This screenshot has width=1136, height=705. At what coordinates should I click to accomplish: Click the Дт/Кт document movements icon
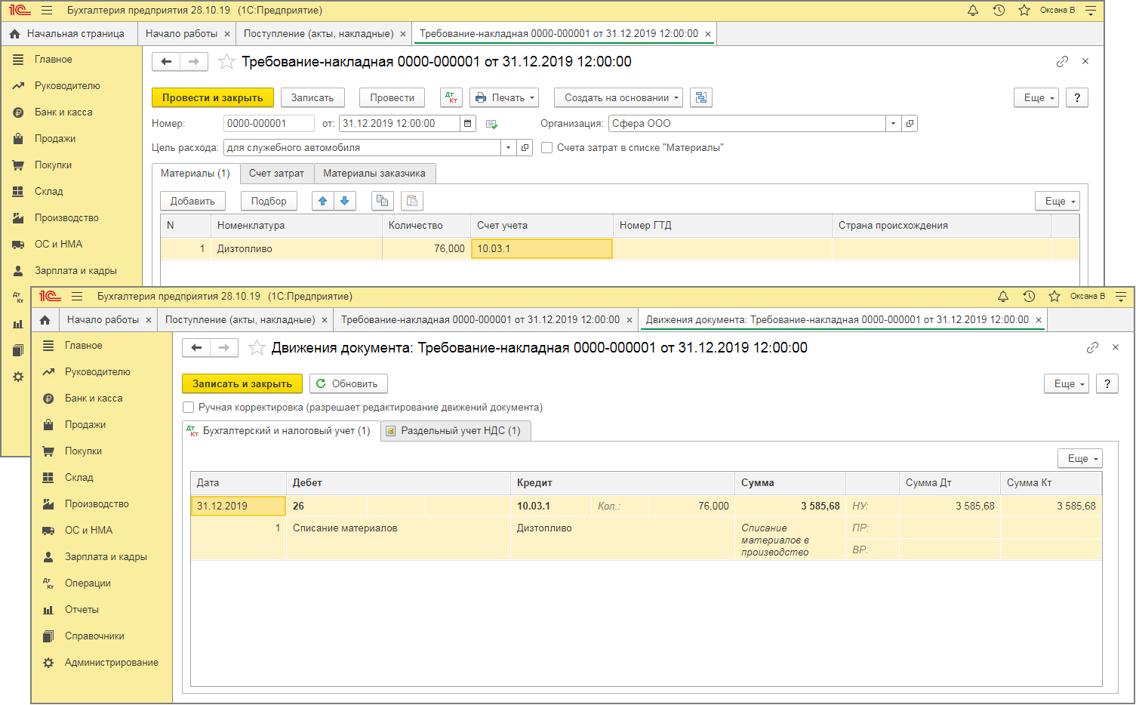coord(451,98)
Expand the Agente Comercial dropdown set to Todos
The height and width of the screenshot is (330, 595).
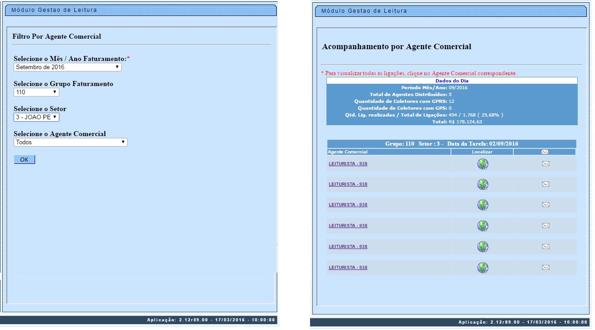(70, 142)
-*-*-
◆ **Work request**
What is needed is an exact transcription of the lines from the one containing "Expand the Agente" through the last line of the records above, both included, with no pictures.

◆ **Expected answer**
Expand the Agente Comercial dropdown set to Todos
The height and width of the screenshot is (330, 595).
(70, 142)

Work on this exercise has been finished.